How to Make Your Own Eclipse Viewer

Posted by Ballpark Holistic Dispensary on August 20, 2017 in How to Make

How to Make Your Own Eclipse Viewer how to make

If you are a procrastinator like me and one of the millions looking for eclipse glasses but aren’t able to find them on the streets or in the stores then you are in luck because there are other ways of viewing the eclipse. There are two ways of using the pinhole method to view the eclipse.

The first method is pretty simple. Just get a large piece of cardboard or paper plate and cut a hole in it. Any size, it doesn’t matter. And don’t worry about making it perfectly round or totally square. Tape a piece of aluminum foil over the hole and poke a tiny hole it in. This part is important, because you don’t want to make your pinhole to big. A smaller hole emits less light but creates a sharper image. A tack or pin works nicely. Done? Great. Go outside and hold your pinhole perpendicular to the sun.
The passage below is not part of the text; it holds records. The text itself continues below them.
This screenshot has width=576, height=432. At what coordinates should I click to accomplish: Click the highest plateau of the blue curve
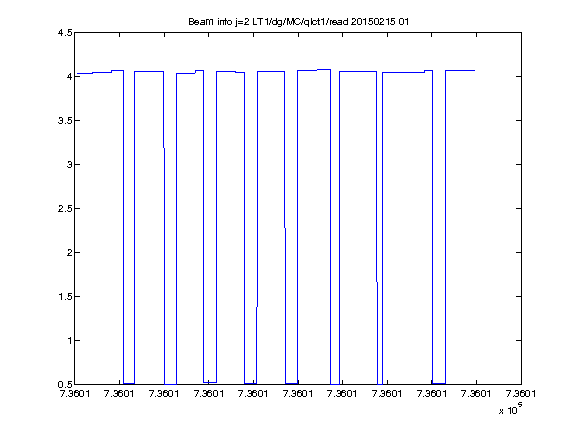pyautogui.click(x=324, y=69)
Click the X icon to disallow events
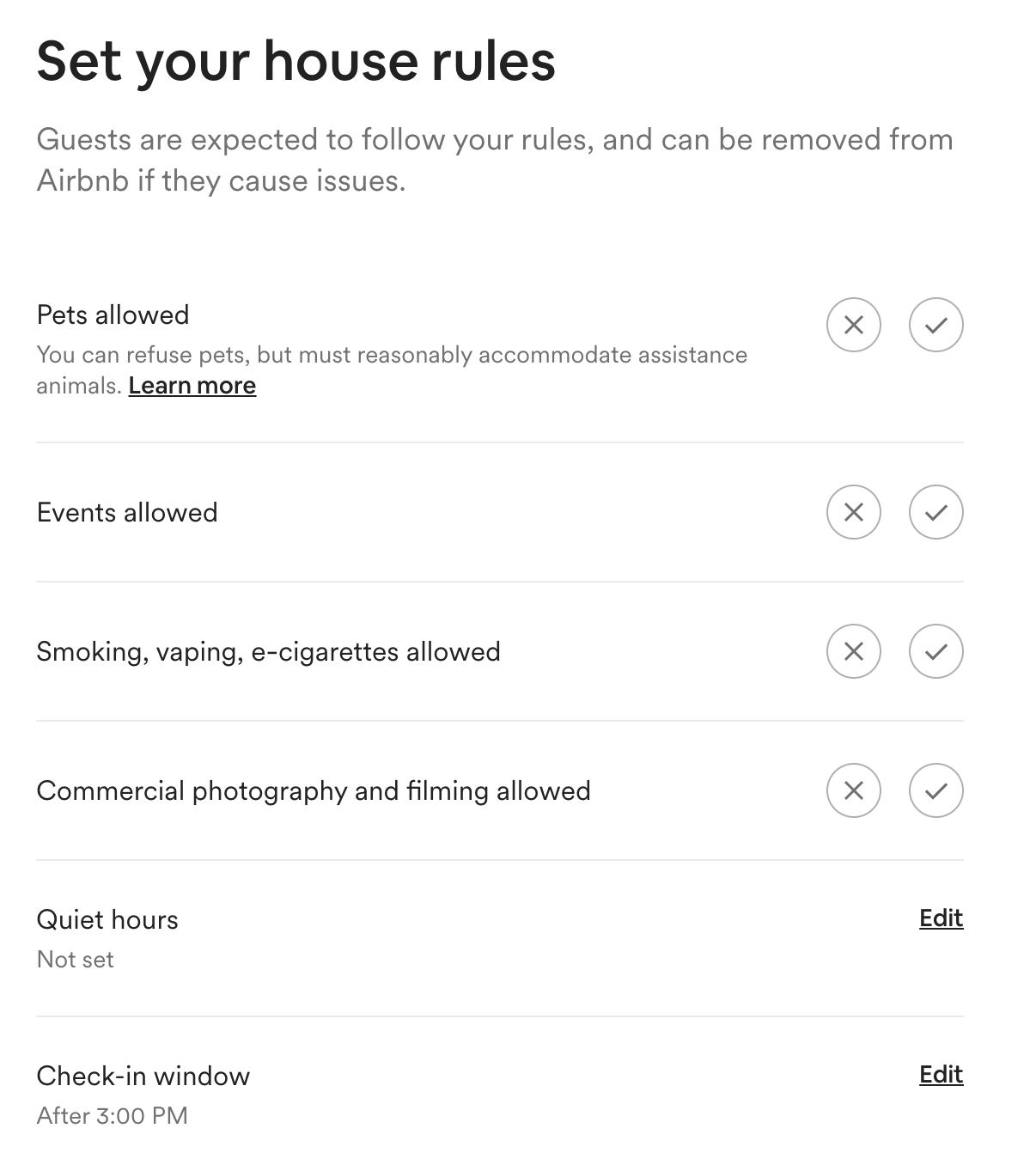 pos(854,512)

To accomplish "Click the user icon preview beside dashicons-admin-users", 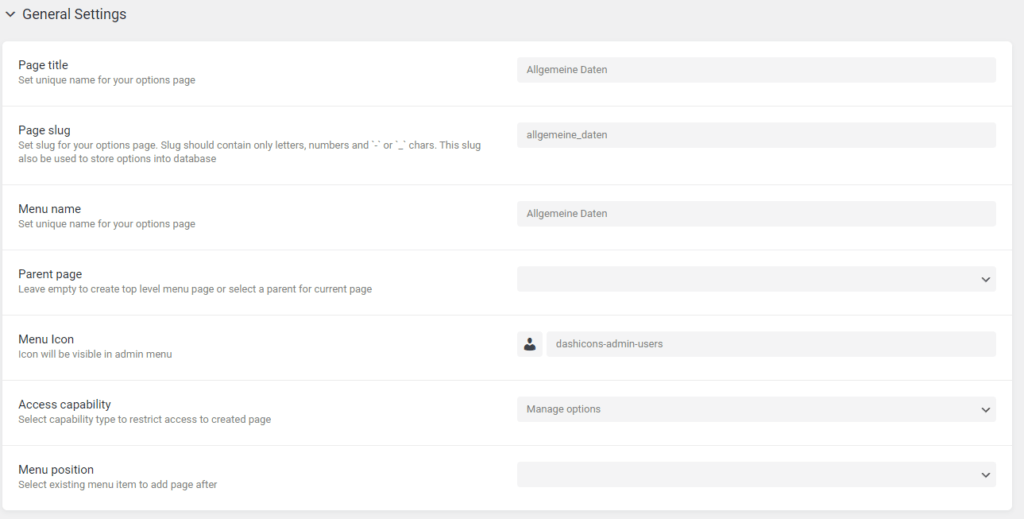I will pyautogui.click(x=529, y=344).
You should see an image on the ground. If you are on grass grab another paper plate or piece of white cardboard and lay it on the ground as a screen.

See? Easy! Notice that the image of the sun is quite small. You can make it bigger by moving the pinhole away from the screen, but that makes the image dimmer. Experiment and you’ll find a nice compromise between size and brightness.

If you’re feeling a little more ambitious the second method is a little more elaborate pinhole viewer. It’s basically a pinhole camera without film. Start with an empty cardboard box. If you find a white one you are in luck and the process becomes much easier. On the other hand, many of us have the plain brown box so placing white paper inside will do the trick.

Tape up all the edges to keep light from leaking into the box. Punch a hole in one end so you can peek inside the box to see the image, and do the pinprick-in-foil over another hole to let the light in. To use the pinhole, look into the box (covering the opening with your face as much as possible) and point the hole end of the box towards the sun so that your face will be looking away from the sun. Inside the pinhole camera on the backside you should see an image of the sun.

Anything that’s bright will show up in your pinhole box. During the eclipse you will be able to see the sun being partially blocked by the moon. Block out enough extra light and you can see nearby people and other things. It will be all upside down because that’s just how pinholes work. Of course, when you’re looking at the sun, it doesn’t matter that it’s upside down. It’s still the sun! Happy viewing everyone!